Ich wusste, dass es an der Zeit wäre, auf den Grund zu gehen, auf den Grund des Meeres, wo alles begann.

Drei Tage später saß ich mit Rafael in einem klapprigen 89er Japaner und war guten Mutes, von Frankfurt aus ans Meer zu fahren. Mir wurde erst jetzt bewusst, dass diese Fahrt in ein Labyrinth führen würde, außerdem wäre es die erste gemeinsame lange Zeit miteinander seit der dramatischen Katastrophe vor mehr als einem Vierteljahrhundert.

Die ersten Kilometer fuhren wir mit den Ohren, jedes Geräusch abtastend, sei es das merkwürdig nagelnde, hämmernde, trockene vom Motor oder die möglicherweise eintretende erste Gefühlsäußerung des Nachbarn.
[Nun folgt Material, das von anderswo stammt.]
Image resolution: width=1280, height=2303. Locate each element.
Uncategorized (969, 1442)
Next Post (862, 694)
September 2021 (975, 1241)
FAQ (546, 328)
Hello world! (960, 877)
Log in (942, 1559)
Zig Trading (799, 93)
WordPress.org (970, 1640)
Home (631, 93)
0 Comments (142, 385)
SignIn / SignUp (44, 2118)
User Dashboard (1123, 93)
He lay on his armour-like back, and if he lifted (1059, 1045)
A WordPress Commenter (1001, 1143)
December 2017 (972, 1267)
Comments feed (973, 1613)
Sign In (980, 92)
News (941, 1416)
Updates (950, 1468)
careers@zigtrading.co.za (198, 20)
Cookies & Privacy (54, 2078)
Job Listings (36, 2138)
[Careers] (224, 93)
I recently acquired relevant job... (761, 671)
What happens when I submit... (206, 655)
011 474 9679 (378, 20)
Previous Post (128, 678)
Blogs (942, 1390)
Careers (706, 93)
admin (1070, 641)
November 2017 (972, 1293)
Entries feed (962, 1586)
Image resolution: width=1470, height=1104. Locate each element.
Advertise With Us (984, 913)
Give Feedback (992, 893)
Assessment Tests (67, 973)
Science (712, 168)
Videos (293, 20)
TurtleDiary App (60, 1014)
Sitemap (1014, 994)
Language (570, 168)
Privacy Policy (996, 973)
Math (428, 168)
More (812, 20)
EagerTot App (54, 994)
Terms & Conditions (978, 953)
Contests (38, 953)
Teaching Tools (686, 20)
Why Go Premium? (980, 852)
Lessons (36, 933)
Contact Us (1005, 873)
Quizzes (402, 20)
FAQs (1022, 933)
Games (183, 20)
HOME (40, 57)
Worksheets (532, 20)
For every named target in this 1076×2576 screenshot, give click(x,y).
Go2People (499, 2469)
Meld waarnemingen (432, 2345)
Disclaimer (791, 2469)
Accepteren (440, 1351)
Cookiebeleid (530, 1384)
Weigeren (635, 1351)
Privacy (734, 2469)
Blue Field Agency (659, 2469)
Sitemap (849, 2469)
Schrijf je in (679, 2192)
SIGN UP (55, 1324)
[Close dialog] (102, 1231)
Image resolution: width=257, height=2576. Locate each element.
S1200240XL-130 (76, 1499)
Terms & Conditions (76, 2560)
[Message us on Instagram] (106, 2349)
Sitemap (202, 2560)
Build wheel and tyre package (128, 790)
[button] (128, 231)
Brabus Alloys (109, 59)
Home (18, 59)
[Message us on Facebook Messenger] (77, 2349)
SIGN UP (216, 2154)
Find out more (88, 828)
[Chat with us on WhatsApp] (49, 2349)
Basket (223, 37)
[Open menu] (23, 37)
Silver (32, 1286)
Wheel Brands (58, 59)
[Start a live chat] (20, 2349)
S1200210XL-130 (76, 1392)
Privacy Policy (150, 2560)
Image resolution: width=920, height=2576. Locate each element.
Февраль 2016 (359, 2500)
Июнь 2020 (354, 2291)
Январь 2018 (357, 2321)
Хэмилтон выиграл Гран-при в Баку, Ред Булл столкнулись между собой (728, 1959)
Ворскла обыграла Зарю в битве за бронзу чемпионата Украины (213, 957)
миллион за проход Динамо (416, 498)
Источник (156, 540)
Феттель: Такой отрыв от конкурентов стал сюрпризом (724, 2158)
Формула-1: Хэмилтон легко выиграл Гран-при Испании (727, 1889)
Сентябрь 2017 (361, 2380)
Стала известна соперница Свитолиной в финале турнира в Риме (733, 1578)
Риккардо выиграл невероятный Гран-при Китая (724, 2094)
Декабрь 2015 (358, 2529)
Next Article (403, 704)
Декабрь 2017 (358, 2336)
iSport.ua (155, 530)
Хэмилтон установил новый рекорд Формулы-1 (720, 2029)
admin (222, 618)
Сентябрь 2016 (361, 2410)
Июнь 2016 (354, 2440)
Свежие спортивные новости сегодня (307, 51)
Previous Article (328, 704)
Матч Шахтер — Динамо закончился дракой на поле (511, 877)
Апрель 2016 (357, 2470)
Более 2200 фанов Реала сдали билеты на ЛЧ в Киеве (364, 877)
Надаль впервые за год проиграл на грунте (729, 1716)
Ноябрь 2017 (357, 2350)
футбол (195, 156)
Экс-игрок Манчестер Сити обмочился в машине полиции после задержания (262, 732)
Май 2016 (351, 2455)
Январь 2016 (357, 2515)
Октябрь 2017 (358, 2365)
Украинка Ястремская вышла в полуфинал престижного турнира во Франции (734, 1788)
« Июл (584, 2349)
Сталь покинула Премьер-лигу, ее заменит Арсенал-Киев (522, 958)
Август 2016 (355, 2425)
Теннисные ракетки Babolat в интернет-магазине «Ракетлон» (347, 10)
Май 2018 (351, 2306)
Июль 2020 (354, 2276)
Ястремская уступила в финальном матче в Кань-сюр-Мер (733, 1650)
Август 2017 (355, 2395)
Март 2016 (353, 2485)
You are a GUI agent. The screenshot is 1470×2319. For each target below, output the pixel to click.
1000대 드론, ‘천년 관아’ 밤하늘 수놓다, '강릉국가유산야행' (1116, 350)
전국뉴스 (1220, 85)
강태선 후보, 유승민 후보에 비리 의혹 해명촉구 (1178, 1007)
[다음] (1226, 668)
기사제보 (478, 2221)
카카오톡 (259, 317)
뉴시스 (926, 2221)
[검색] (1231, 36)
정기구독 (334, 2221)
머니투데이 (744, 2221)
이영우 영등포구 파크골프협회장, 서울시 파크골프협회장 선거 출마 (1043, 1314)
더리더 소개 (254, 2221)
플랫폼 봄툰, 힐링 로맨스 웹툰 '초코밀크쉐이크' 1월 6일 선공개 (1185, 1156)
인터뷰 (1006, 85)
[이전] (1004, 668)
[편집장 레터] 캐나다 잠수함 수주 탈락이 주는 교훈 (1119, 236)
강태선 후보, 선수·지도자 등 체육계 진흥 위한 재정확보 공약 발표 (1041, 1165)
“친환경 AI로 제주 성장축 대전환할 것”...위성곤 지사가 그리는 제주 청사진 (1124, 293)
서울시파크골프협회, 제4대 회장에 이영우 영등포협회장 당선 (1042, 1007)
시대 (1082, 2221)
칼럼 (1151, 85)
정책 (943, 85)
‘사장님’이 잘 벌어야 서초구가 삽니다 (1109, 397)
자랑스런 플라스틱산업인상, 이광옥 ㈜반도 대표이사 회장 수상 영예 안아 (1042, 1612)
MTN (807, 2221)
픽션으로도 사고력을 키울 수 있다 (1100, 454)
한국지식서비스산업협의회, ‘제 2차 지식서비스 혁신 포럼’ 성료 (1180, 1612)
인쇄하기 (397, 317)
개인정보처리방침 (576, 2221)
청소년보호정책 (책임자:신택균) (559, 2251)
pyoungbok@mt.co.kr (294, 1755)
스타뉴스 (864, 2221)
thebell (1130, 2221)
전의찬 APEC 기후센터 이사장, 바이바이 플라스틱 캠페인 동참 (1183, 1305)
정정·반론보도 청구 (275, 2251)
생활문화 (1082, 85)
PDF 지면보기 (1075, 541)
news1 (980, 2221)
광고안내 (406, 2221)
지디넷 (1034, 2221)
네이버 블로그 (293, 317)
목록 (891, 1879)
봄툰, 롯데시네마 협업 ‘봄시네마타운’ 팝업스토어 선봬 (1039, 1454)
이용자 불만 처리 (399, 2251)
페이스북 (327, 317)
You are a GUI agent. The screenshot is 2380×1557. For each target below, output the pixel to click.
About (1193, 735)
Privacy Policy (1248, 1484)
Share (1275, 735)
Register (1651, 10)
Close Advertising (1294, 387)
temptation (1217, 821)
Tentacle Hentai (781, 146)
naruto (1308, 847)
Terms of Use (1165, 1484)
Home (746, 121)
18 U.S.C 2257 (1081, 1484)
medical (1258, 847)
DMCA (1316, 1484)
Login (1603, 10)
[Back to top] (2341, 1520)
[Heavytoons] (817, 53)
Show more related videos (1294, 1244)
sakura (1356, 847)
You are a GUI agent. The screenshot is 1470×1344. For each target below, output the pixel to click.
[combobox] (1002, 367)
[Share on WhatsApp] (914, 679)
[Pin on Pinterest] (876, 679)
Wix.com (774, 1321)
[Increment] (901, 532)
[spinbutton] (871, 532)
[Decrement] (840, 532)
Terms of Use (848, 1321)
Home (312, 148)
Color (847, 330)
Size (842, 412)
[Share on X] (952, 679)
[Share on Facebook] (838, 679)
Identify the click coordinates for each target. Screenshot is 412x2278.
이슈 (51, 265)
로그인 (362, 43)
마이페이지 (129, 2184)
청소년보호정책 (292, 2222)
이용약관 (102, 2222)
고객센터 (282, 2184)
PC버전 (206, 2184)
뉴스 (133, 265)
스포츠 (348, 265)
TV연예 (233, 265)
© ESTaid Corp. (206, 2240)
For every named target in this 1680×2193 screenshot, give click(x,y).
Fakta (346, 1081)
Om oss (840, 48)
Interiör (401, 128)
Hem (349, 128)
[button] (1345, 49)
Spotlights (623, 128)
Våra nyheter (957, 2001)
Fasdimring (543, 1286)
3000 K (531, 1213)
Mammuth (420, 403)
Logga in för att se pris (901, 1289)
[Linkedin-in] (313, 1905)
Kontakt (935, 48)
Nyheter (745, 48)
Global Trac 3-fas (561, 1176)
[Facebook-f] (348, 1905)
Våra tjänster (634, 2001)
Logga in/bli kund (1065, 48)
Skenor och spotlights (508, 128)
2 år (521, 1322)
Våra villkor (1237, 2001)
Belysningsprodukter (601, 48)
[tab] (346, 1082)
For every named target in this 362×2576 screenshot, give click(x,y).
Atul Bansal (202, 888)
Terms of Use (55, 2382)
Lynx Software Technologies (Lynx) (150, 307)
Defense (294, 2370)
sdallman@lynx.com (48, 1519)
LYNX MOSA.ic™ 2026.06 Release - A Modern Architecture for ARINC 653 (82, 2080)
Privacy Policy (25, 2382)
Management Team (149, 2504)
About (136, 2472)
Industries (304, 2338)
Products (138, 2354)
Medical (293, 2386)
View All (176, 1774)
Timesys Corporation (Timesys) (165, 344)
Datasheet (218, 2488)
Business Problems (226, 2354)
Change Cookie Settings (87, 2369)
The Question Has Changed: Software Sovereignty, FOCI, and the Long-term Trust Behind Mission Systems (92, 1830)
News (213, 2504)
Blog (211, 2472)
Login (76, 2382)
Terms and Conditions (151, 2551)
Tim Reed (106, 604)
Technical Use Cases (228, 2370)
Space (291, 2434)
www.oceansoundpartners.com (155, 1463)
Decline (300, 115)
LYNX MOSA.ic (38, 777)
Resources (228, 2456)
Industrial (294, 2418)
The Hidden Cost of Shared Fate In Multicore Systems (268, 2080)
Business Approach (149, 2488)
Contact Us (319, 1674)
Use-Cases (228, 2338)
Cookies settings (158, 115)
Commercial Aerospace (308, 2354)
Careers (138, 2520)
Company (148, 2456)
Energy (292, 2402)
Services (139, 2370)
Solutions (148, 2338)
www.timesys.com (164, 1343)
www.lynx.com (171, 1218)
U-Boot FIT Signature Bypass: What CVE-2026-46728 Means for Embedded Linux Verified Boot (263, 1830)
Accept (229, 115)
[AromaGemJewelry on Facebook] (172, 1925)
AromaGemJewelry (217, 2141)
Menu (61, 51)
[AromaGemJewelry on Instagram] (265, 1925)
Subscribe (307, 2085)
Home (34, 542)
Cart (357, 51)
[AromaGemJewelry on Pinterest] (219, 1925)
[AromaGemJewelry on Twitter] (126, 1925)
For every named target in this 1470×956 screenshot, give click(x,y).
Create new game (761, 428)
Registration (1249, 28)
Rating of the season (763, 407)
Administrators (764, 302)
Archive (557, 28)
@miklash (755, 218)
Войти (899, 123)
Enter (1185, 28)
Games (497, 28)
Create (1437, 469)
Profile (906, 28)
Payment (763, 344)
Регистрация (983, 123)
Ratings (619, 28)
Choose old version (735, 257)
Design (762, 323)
Eine wirklich ungewohnte Situation. Nach einer Weile, bis zur Geburt des ersten Satzes, begannen die Augen, ohne Worte, mitzufahren. Die Nadel des Temperaturmessers stieg ebenso bedrohlich wie ein Crescendo in Beethovens „Eroica“ zum Höhepunkt.

„Das ist nur die heiße Außentemperatur“, schauten wir beide uns aufmunternd an.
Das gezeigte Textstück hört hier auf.